Played around more with the tonemapper, got it to a really good state where I’m happy with how it looks and feels.
Here’s my full shader in case anyone is interested, feel free to steal
// scene color in linear Rec. 709
var color = textureLoad(input_color, vec2i(coord.xy), 0).rgb;
// Apply exposure
color *= settings.exposure;
// Finally tonemap
color = tonemap_gt7(color, settings.peak_nits, settings.paper_white_nits);
// NOTE: no dithering, colorspace is wide
// output in p3 color space
let color_2020 = CRM_FROM_REC709_TO_REC2020 * color;
let color_p3 = CRM_FROM_REC2020_TO_P3 * color_2020;
// apply gamma. Note that gamma is the same same for "Display P3" and "sRGB"
let color_gamma = sRGBTransferOETF(color_p3);
return vec4(color_gamma, 1.0);
Needs a bit of cleanup, and my tonemapper works in Rec2020 instead of Rec709, which is what the rest of the pipeline works in, but hopefully this is enough to give you an idea on what to do.

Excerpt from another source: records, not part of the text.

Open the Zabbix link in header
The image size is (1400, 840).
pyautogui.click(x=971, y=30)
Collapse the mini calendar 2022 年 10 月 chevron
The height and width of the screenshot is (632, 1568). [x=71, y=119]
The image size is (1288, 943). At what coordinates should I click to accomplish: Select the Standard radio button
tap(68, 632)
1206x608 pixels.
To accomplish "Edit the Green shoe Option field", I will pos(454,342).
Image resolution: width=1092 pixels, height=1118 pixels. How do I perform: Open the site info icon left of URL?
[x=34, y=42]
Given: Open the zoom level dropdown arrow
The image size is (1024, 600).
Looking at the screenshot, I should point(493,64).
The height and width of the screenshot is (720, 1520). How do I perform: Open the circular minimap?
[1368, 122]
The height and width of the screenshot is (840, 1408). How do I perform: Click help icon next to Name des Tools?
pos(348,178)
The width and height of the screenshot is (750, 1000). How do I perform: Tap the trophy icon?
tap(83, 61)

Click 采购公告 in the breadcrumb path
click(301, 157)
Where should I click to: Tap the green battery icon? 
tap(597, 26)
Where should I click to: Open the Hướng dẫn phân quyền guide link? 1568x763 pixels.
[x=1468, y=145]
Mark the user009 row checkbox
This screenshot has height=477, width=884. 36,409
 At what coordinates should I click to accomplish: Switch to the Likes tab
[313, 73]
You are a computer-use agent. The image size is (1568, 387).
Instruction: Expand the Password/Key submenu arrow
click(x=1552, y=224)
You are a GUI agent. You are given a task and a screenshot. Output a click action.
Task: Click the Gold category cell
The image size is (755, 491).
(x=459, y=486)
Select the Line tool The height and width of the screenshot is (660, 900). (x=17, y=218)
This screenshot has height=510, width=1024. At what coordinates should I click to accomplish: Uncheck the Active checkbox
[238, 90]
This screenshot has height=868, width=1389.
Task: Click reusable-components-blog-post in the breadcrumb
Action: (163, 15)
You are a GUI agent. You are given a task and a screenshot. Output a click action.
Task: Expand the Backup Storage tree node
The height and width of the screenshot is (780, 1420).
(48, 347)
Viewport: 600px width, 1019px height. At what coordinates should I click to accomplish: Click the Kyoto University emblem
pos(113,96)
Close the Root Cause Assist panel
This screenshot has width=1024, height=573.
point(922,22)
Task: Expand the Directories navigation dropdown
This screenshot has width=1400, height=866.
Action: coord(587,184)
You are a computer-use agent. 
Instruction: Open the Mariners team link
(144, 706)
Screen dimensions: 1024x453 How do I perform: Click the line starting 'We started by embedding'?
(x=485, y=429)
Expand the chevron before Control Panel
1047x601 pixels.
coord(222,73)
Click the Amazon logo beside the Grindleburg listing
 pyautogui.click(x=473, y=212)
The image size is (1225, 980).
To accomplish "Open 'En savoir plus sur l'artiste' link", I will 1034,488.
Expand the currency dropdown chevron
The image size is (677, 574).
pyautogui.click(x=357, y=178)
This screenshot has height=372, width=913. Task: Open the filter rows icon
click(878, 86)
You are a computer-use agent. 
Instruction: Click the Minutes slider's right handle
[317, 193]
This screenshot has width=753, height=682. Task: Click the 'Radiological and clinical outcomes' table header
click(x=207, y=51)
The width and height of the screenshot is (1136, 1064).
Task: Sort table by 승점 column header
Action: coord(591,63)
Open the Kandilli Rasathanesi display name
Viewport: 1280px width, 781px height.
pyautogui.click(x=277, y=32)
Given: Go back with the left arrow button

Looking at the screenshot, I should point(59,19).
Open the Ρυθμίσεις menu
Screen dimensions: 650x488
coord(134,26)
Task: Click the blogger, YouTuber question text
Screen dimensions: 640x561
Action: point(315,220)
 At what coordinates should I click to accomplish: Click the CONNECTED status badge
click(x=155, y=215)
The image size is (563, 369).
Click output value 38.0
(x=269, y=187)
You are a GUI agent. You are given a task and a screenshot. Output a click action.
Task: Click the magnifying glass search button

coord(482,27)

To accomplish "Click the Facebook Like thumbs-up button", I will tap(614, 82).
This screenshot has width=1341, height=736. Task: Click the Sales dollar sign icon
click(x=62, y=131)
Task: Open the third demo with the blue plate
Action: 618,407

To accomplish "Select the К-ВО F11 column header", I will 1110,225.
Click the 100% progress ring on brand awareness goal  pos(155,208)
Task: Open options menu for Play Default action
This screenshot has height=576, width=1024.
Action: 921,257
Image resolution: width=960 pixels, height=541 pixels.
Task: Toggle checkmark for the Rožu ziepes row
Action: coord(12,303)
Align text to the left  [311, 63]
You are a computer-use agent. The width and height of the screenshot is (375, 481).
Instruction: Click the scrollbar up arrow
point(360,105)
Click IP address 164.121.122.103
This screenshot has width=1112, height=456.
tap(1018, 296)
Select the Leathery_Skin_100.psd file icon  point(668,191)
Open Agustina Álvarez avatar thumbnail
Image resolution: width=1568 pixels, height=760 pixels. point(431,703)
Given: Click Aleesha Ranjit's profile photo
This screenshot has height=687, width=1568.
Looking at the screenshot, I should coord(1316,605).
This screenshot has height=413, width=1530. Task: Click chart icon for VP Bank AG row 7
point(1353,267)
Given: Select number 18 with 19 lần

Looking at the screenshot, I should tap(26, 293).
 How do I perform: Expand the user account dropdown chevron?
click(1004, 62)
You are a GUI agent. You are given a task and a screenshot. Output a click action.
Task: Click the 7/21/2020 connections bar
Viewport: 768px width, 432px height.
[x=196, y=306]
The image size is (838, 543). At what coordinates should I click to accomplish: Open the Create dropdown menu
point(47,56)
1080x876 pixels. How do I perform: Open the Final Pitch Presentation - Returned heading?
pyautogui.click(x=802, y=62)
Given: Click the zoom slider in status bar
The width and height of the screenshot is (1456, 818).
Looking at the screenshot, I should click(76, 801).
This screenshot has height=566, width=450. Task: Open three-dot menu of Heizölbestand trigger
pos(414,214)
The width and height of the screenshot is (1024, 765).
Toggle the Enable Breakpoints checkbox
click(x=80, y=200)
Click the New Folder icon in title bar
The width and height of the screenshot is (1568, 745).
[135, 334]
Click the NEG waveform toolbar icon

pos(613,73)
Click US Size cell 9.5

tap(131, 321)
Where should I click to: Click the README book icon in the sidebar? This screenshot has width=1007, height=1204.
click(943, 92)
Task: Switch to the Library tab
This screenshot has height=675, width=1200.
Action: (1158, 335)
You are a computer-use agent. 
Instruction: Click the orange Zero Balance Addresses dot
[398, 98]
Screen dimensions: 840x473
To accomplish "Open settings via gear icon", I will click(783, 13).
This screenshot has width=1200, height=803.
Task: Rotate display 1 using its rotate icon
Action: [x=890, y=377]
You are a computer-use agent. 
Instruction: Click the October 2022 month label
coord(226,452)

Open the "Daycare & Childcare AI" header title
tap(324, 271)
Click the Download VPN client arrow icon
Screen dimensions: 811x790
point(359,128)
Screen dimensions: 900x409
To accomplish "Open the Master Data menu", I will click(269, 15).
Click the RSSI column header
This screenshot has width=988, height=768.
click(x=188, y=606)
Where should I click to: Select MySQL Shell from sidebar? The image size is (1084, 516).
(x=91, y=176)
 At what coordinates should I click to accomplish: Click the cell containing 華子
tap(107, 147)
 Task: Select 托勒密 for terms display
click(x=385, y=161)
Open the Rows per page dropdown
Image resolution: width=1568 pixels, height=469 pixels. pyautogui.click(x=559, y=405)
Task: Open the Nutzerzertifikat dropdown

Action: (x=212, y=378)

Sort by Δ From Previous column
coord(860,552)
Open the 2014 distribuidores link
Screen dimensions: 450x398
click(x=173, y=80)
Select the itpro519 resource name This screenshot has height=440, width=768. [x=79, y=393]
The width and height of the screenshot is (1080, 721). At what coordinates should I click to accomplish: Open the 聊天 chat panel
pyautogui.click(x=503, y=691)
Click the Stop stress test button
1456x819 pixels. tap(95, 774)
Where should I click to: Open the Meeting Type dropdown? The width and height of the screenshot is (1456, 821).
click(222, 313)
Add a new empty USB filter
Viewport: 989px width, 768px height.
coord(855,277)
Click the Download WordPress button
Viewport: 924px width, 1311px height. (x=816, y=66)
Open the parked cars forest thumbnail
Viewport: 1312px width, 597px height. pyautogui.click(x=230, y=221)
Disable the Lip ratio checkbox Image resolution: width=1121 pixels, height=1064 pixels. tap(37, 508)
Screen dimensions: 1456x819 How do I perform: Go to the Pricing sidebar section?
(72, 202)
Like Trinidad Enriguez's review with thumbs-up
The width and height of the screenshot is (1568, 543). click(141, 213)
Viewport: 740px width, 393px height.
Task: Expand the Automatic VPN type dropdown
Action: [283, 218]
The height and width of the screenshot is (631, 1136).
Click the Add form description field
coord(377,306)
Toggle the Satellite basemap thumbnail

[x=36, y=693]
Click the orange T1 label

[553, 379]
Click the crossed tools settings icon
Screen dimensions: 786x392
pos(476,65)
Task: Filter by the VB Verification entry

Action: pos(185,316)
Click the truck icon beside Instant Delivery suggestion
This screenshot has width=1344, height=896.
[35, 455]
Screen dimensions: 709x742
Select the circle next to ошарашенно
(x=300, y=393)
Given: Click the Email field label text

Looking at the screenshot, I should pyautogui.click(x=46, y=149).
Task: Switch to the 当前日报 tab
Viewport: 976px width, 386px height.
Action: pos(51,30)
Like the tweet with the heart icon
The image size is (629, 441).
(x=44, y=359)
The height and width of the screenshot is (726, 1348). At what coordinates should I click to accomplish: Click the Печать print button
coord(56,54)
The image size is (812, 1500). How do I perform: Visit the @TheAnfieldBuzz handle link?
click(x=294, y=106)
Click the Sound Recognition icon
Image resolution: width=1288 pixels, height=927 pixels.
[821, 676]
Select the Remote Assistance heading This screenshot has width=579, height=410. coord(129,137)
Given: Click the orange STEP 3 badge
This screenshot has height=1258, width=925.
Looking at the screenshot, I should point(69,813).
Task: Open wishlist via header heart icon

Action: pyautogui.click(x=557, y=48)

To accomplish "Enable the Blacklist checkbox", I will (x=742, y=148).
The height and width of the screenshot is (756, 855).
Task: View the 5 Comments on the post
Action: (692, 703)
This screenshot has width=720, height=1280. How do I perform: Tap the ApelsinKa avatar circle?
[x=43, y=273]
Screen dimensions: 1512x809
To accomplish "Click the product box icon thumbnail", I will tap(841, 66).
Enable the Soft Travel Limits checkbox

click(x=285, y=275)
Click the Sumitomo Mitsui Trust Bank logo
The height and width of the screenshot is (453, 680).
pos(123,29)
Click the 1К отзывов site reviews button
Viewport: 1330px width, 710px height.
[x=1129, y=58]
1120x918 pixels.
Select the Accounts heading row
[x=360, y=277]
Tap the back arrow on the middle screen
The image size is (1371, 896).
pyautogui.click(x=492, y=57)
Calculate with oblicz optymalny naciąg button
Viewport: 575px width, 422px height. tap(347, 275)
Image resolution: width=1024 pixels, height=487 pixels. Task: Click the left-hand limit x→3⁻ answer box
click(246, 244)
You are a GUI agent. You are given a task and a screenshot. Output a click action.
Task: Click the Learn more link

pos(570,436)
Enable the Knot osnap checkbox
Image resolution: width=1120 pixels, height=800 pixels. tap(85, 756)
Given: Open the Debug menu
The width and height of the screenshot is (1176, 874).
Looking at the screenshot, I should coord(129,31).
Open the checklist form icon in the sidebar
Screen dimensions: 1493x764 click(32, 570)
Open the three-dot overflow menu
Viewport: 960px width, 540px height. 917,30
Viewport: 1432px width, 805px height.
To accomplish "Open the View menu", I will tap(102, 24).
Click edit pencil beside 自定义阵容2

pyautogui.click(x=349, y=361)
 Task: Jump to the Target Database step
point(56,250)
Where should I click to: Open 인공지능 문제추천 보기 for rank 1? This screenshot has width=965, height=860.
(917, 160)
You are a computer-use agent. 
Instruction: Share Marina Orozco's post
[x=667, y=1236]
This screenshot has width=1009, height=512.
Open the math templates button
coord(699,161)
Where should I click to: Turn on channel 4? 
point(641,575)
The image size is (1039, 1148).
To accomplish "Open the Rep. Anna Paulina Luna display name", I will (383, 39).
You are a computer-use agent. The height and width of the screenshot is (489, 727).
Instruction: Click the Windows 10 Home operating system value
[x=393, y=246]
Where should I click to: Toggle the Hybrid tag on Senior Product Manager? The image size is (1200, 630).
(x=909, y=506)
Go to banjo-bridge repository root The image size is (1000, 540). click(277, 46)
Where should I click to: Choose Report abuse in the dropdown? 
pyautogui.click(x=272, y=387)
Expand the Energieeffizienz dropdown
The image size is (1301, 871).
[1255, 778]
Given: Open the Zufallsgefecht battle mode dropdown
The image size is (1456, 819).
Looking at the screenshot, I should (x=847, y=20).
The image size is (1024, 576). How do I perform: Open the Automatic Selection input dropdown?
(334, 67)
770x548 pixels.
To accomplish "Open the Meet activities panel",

The context configuration is as follows:
{
format: "rgba16float",
colorSpace: "display-p3",
toneMapping: {
mode: "extended"
}
}
If you can’t use p3, that’s fine, generally the visual difference will be minimal and you can skip p3 conversion, outputting Rec709
Here’s a demo

If you have an HDR display that’s properly set up - the content will render in HDR.